LA VIE EN PLUS JOLIE

10 Petites choses #7

1/ Cette semaine coup de cœur pour la belle découverte l’Estanco du marché. Un bar à jus aussi minuscule que joli.

J’ai goûté un smoothie vraiment délicieux à base de pomme, baies de goji, banane. Je reviendrai pour déjeuner car les assiettes avaient l’air hyper appétissantes.

2/ Dans la série découverte j’ai déjeuné au Diploid. Le genre de café que j’adore! Il existe de bien belles adresses à Lyon.

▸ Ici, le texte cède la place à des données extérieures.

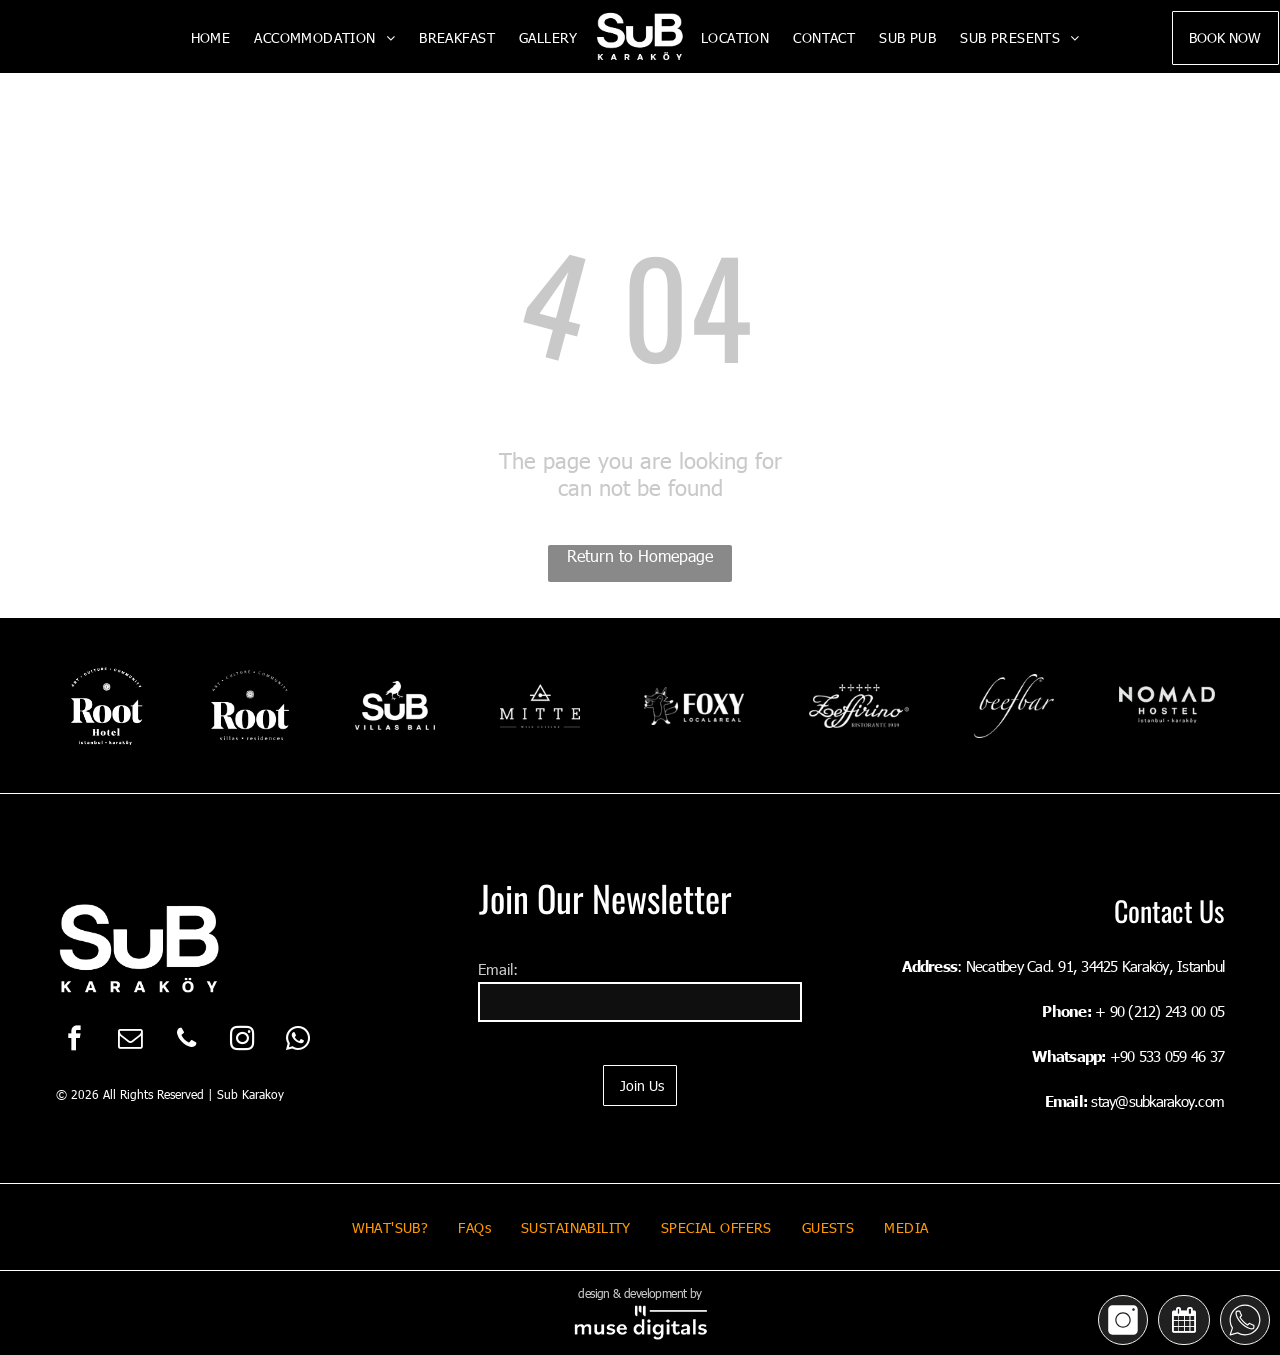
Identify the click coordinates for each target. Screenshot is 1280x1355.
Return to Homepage (640, 555)
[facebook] (74, 1041)
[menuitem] (211, 37)
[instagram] (242, 1041)
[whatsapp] (298, 1041)
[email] (130, 1041)
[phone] (186, 1041)
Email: (498, 969)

3/ Mercredi joli avec les enfants. Un jour férié, pour ralentir, passer du bon temps, bricoler des animaux en papier et laisser Jolie douceur en pyj toute la journée.

4/ Dimanche à la maison. Ranger à fond la chambre de Grand bonheur. Classer la production massive de dessins. Faire place nette sur son bureau et traquer la poussière jusque dans les coins.

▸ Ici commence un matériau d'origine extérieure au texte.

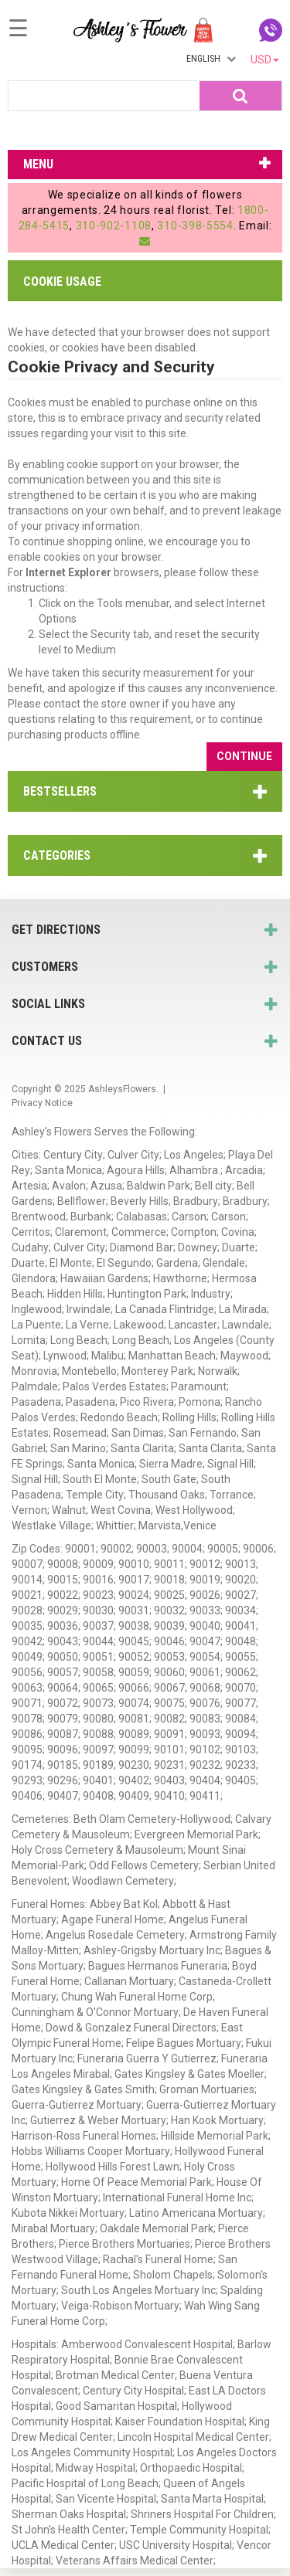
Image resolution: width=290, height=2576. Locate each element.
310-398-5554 (195, 225)
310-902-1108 (114, 225)
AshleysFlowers (122, 1089)
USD (265, 59)
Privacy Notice (42, 1103)
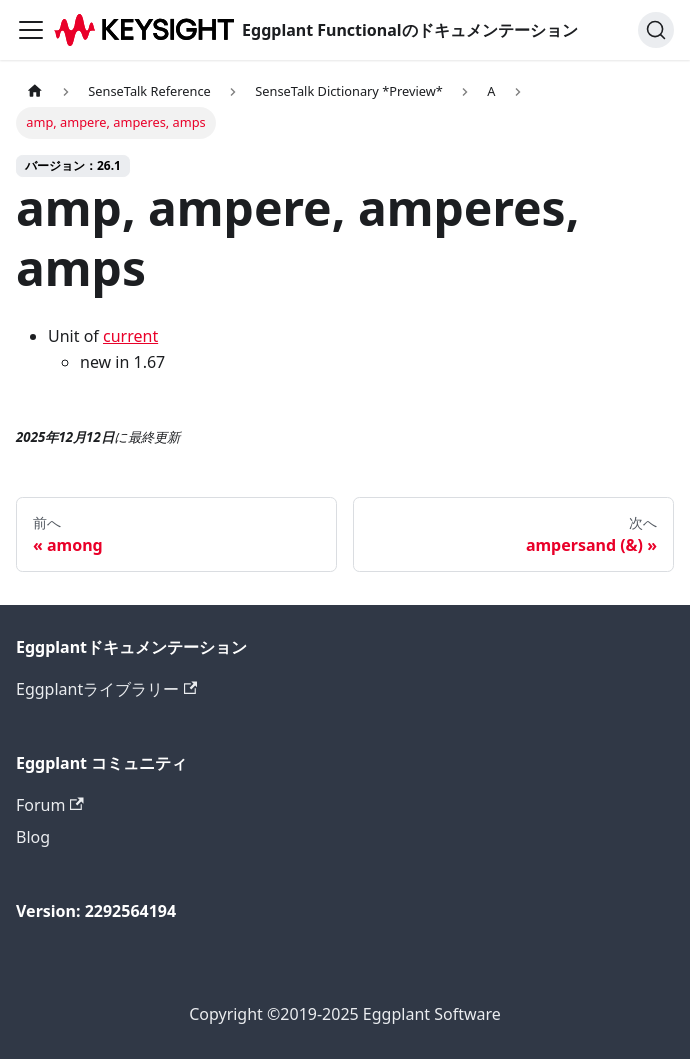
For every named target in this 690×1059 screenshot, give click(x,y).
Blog (33, 837)
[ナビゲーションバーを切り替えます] (31, 30)
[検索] (656, 30)
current (130, 336)
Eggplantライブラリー (106, 689)
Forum (50, 805)
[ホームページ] (35, 91)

5/ Passer deux heures en cuisine, à faire rôtir des pommes de terre, préparer un sauté de chou au sésame, une tarte salée, un velouté de butternut, une sauce béchamel pour les quenelles. Prendre de l’avance pour les repas cette semaine.

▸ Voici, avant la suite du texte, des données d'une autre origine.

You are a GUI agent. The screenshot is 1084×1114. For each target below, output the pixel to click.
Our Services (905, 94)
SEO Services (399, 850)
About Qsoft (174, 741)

6/ Lire Un homme debout de Franck Lopvet et kiffer

7/ Faire le plein de mini pyjamas  sur le site Rose Indigo, pendant la promo fin octobre. Recevoir le tout soigneusement plié et emballé dans un joli papier de soie.

8/ Commencer à réfléchir à l’organisation de l’anniversaire de Grand bonheur, qui a lieu ce mois-ci.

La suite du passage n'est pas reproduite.